In humans, CD14+ monocytes can be induced to express langerin in response to GM-CSF, IL-4 and TGFβ [54, 55]. In addition two recent papers highlight the potential of CD1c+ blood DCs to acquire high levels of langerin and CD1a, forming LC-like cells in vitro in response to TSLP and TGFβ [56] or GM-CSF and BMP7 [57]. Monocytes express lower levels of langerin and do not form Birbeck granules as readily as CD1c+ DCs [57] although it is possible that this difference is effaced when monocytes are activated with Notch ligands as might occur in vivo [55, 58]. A unifying hypothesis that accounts for the expression of langerin by both monocytes and CD1c+ DCs is that they represent the two waves of repopulation reported in mouse models. A number of observations are accommodated by this model. First, the puzzling report of CD1a+ ‘LC precursors’ in human blood [59] is reconciled by the knowledge that the antibody clone used to detect CD1a in this study is actually specific for CD1c, thus correctly identifying the CD1c+ DC as a potential LC precursor [60]. Second, the claim that CD14+ dermal cells are LC precursors [61] is consistent with recent studies showing that they are related to monocytes and therefore might be induced to express langerin at a low level [62]. Finally, the search for langerin+ DCs in humans revealed small populations of langerin+ CD1c+ DCs in the dermis, lung and lymph node [63]. These cells are distinct from and independent of LCs in the steady state, but the expression of langerin may reflect a latent potential of DC precursors to differentiate into LCs under inflammatory conditions. There are many differences between classical monocytes and CD1c+ DCs at the molecular level and it will be very interesting to unravel the critical factors, possibly involving Runx3 and Id2, that might permit LC differentiation from a DC lineage.

Langerhans cell neoplasia

Understanding the regulation of LC development and homeostasis has important implications for a human disease, Langerhans Cell Histiocytosis (LCH). LCH has the hallmarks of a ‘functional neoplasia’ i.e. a fundamentally neoplastic disease that retains functions of a normal cellular counterpart. LCH is caused by activating mutations of the RAF/MEK/ERK pathway that result in accumulation of Langerhans-like cells with an immature phenotype in ectopic sites [64-66]. The study of normal LC development may identify survival signaling circuits that can be interrupted or differentiation pathways through which maturation and senescence may be induced, in order to treat this disease. The subtle dysregulation of ERK that causes LCH also illustrates how critically poised the development of LCs is in healthy conditions.

Conclusion

The study of LCs continues to provide conceptually challenging results. LCs are the exemplar of a resident myeloid cell population arising from primitive hematopoiesis and able to self-renew throughout life. Future studies will be aimed at uncovering functional differences between long term resident myeloid cells and those recruited by an inflammatory insult.
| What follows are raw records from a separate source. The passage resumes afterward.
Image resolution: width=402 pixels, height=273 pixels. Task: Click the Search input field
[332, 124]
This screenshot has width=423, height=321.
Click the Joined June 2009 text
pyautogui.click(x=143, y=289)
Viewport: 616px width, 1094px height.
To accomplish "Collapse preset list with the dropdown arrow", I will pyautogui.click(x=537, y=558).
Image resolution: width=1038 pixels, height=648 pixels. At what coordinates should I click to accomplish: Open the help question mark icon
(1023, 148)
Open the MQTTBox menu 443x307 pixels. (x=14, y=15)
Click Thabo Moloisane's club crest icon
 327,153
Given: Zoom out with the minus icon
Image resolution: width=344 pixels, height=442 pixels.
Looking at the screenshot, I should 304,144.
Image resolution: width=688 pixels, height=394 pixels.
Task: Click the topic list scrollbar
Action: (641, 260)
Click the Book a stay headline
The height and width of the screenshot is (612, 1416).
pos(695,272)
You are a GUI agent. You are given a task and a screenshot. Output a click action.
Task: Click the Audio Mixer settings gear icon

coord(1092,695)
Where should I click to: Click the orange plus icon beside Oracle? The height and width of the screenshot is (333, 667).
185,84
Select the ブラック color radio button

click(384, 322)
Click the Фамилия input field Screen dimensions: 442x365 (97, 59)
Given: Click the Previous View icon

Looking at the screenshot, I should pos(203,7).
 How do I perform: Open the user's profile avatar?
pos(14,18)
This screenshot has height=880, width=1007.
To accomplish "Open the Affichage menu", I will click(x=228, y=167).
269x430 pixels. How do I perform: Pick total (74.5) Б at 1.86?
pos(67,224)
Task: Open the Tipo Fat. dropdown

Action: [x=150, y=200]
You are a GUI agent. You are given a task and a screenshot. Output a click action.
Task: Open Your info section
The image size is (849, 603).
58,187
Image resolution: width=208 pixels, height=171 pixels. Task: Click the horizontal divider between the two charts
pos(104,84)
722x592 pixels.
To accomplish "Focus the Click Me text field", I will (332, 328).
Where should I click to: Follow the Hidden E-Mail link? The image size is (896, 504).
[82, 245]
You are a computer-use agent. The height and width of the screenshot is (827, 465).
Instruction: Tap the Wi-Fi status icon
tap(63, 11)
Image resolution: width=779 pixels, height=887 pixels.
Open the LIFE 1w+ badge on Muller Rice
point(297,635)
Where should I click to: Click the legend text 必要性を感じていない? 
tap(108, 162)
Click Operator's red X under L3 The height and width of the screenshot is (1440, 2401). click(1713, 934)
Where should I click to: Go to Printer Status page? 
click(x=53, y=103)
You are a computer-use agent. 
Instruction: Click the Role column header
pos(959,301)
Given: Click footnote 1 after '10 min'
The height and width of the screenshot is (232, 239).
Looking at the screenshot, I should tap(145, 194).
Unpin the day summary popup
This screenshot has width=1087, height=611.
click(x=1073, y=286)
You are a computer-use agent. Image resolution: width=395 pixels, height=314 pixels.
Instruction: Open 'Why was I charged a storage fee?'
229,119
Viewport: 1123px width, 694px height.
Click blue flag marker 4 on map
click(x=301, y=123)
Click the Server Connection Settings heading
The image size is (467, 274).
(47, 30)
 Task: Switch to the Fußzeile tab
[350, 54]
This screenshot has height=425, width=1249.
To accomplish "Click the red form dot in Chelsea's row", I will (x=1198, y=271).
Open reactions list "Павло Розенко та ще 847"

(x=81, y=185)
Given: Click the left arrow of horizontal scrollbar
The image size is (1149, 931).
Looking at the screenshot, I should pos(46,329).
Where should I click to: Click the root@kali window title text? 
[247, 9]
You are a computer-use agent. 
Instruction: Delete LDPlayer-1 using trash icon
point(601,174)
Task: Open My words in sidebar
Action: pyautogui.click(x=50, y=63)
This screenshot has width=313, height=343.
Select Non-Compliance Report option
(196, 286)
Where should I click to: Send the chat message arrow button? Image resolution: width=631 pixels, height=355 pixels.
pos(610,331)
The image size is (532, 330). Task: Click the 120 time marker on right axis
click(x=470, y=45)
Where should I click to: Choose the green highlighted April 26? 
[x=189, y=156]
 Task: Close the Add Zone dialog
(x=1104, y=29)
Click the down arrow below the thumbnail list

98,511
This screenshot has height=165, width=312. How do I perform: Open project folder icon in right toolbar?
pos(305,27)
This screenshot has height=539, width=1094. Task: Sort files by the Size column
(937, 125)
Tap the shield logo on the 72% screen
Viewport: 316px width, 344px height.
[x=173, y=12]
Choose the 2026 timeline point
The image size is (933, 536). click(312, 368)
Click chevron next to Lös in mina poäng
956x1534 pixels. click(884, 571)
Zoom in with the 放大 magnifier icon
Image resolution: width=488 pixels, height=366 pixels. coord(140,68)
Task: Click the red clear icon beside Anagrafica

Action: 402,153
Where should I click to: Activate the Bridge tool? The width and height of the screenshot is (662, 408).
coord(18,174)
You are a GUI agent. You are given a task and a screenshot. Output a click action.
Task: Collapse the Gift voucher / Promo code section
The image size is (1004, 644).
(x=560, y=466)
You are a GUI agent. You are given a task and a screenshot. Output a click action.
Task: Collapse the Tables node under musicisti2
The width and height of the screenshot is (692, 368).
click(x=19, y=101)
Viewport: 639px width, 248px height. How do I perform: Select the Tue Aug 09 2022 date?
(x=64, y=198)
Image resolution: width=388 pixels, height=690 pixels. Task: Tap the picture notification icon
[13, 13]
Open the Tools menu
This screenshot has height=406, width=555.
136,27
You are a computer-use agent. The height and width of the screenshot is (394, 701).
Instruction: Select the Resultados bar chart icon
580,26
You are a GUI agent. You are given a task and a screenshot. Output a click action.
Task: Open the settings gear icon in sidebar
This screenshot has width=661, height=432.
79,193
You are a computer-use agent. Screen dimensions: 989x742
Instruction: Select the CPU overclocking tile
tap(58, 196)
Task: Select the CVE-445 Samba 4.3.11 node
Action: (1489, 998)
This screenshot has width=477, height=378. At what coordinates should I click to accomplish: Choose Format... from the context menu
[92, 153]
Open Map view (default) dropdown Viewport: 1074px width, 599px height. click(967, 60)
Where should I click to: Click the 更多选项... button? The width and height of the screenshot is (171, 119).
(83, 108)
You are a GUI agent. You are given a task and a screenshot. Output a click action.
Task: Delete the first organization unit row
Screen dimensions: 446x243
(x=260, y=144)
In ontogeny and after inflammation, LC precursors come in waves. At first sight, there are many differences between the precursor populations involved in these two processes. However, further studies are required to understand exactly which aspects of the developmental program that generated LCs in pre-natal life is recapitulated in the replenishment of a stable LC network after inflammation. LC development is complex and signals that control the development and differentiation of LCs are distinct from those that maintain a stable LC network; more work is required to unravel these mechanisms. It seems likely that the LC has yet more secrets to reveal that will have wide ranging impacts in the field of myeloid cell biology.